- [Problem requirements]: From the line with "How do I perform: Open" through the final line, transcribe the material below character for character; include no other lines.

- [Records supplied]:
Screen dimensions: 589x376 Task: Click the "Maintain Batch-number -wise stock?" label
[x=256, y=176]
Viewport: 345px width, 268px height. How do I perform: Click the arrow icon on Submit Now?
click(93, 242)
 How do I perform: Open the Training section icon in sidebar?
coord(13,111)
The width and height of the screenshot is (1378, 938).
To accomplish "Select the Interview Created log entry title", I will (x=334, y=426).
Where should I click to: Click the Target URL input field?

- [Reply to the exercise]:
 How do I perform: Open the Training section icon in sidebar?
coord(13,111)
The width and height of the screenshot is (1378, 938).
To accomplish "Select the Interview Created log entry title", I will (x=334, y=426).
Where should I click to: Click the Target URL input field?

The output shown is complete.